Figure 12. Summary of differentially expressed genes in liver of 12-month-old chow-fed A1cf^+/Tg mice.

(A) Heatmap showing expression of 1505 differentially expressed genes in A1cf^+/Tg liver. (B) Gene Ontology analysis depicting functional categories overrepresented (red) and underrepresented (blue) in A1cf^+/Tg livers. (C) Venn diagram summarizing comparative analysis between 1505 differentially altered genes in A1cf^+/Tg liver and A1CF RNA targets identified by RNA CLIP. Six A1CF RNA targets showed altered expression, with 4 (Spag5, Abcc12, Phlda2, and Cdh1) upregulated (red) and 2 (Dmrta1 and Irx1) downregulated (blue). Expression was confirmed by qPCR (6–8 animals per genotype). Data indicate mean ± SEM, *P < 0.01, **P < 0.05 (unpaired t test).

Figure 13. Expression profile of differentially expressed A1CF RNA CLIP targets in 12-month-old A1cf^–/– mice.

Heatmap representation of 298 genes with altered expression in liver of 12-month-old chow-fed A1cf^–/– mice. Expression of A1CF RNA targets, differentially expressed in 12-month-old A1cf^+/Tg, in liver of 12-month-old A1cf^–/– mice. Genes upregulated in aged A1cf^+/Tg mice are indicated in red; genes downregulated are indicated in blue. RNA-Seq analysis showed that of the 6 genes identified from RNA-Seq and RNA CLIP in A1cf^+/Tg mice, only Cdh1 was both upregulated in A1cf^+/Tg mice and downregulated in A1cf^–/– mice. Cdh1 RNA expression in A1cf^+/Tg and A1cf^–/– liver was confirmed by qPCR (n = 6–7 per genotype). Data represent mean ± SEM, *P < 0.05 (unpaired t test).

Figure 14. A1CF expression inferred from immunohistochemical staining in human HCC tissue microarray.

(A) Top: A1CF staining of normal human liver showing homogeneous strong nuclear expression. Scale bars: 50 μm. Bottom: A1CF in cirrhotic and HCC tissue.

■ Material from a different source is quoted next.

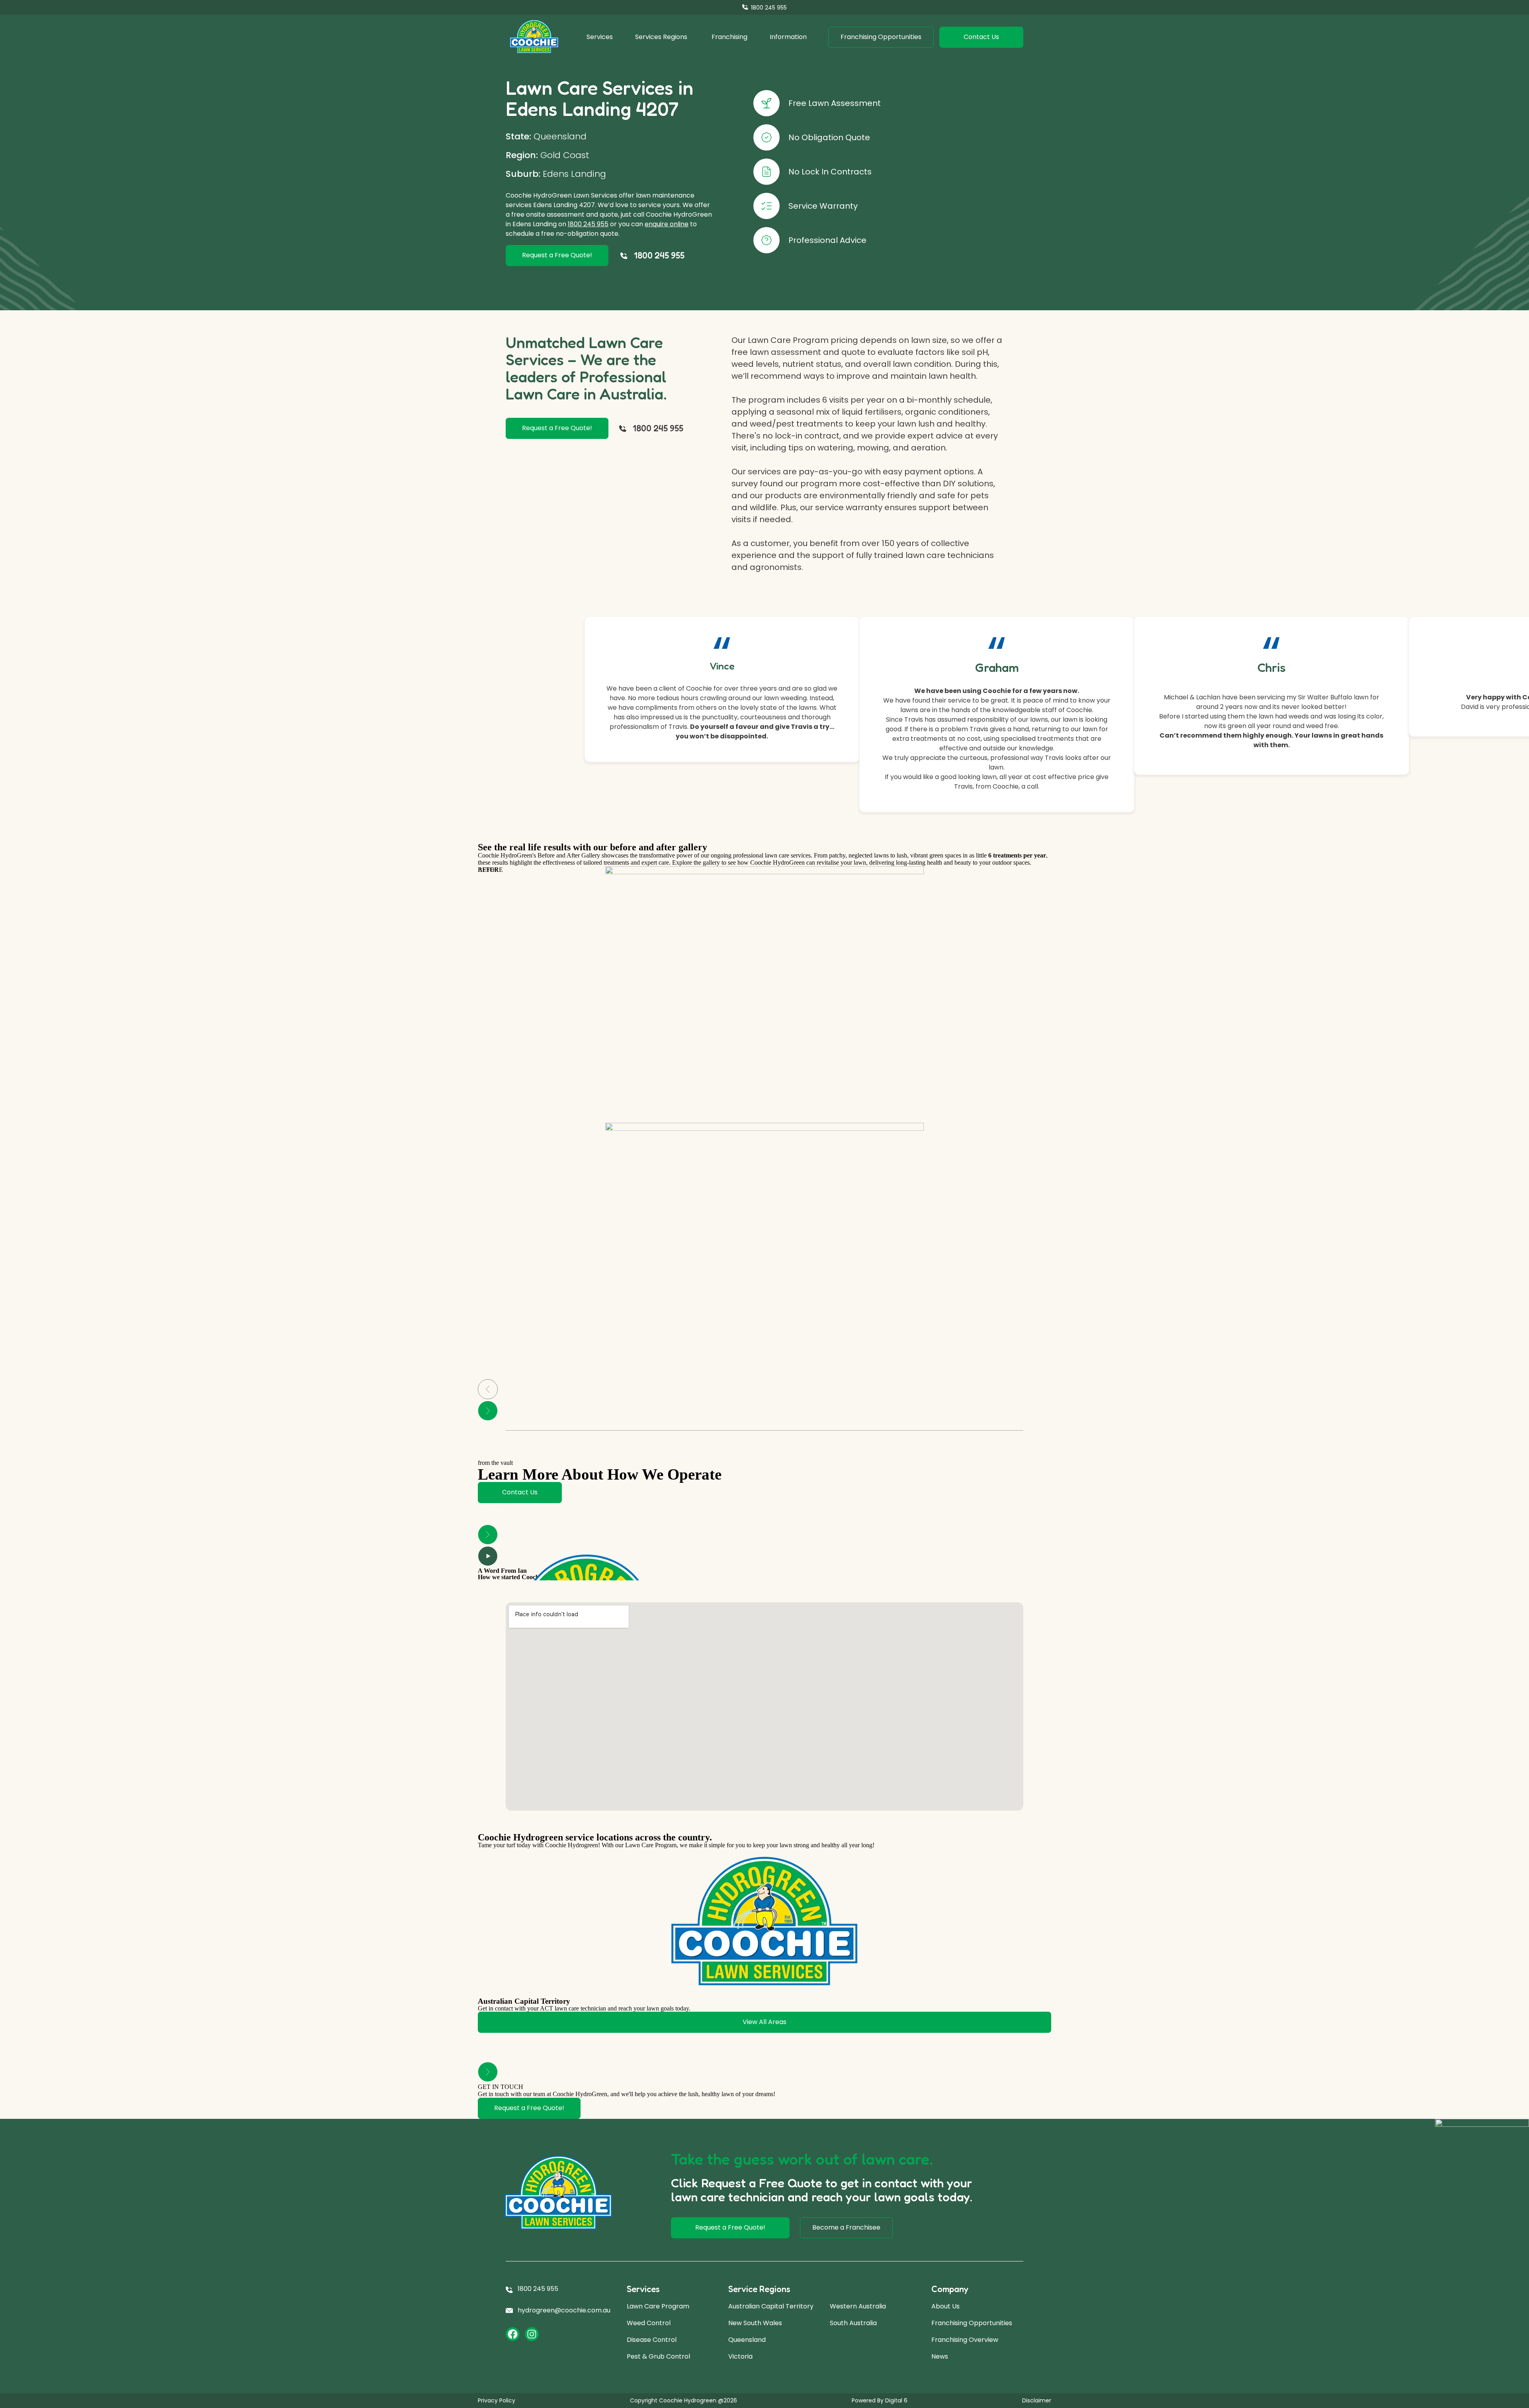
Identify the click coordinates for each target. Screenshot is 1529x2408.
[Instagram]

Staining shows a gradient of expression with strong nuclear A1CF staining at the edge of cirrhotic nodules and tumor (arrowheads). Scale bars: 50 μm (first 3 panels) and 20 μm (last panel). (B) A1CF expression in 137 human samples from a tissue microarray. Samples were categorized according to A1CF staining evaluated by quantitation of pixels (see Methods). A representative image of each category is shown. Scale bars: 50 μm. (C) A1CF expression and comparison among fibrosis categories in uninvolved and tumor tissues from all patients. Data represent mean ± SEM (unpaired t test). (D) A1CF expression in uninvolved tissue and comparison among patients with low and high levels of AFP, represented as mean ± SEM (unpaired t test). (E) Kaplan-Meier plots of the overall survival rates in HCC subjects with underlying NAFLD, stratified by A1CF staining intensity. Patients were divided into 4 quartiles based on A1CF total expression in uninvolved tissue. Patients with highest A1CF staining (quartile 4) show significantly reduced survival compared with patients with lower A1CF staining intensity (quartiles 1–3). Inset shows Cox proportional hazard values.

Figure 15. Schematic summary of findings with an integrated mechanism for A1CF-induced hepatic carcinogenesis.

Hepatic overexpression of A1CF induces steatosis via pathways including increased expression of lipogenic genes, increased fatty acid/lipid uptake (Cidea, Mogat1, Mogat2, Cd36), and reduced VLDL APOB secretion. Increased A1CF expression is also associated with increased oxidative stress (Gstm3, Gpx3, Cbr3), augmented inflammatory response (Il19, Cxcl14, Tnfα, Ccr2, Ly6c), and exaggerated extracellular matrix organization (Mmp2, Col1a1, Col4a1, Sparcl1), which together promote accumulation of collagen and fibrosis. In parallel, hepatic overexpression of A1CF increases expression of proliferative genes (Mcm2, Mcm4, Mcm6, Kif20a), organogenic genes (Bmp7, Sox4, Sox9, Tmprss4), and oncogenic genes (Jak3, Klf4, Tmprss4) and decreases expression of tumor suppressor genes (Pbrm1, Rb1, Sall2, Cdh24). These adaptive responses, including steatosis, fibrosis, and augmented proliferation, combine to promote spontaneous hepatic carcinogenesis in A1cf^+/Tg mice.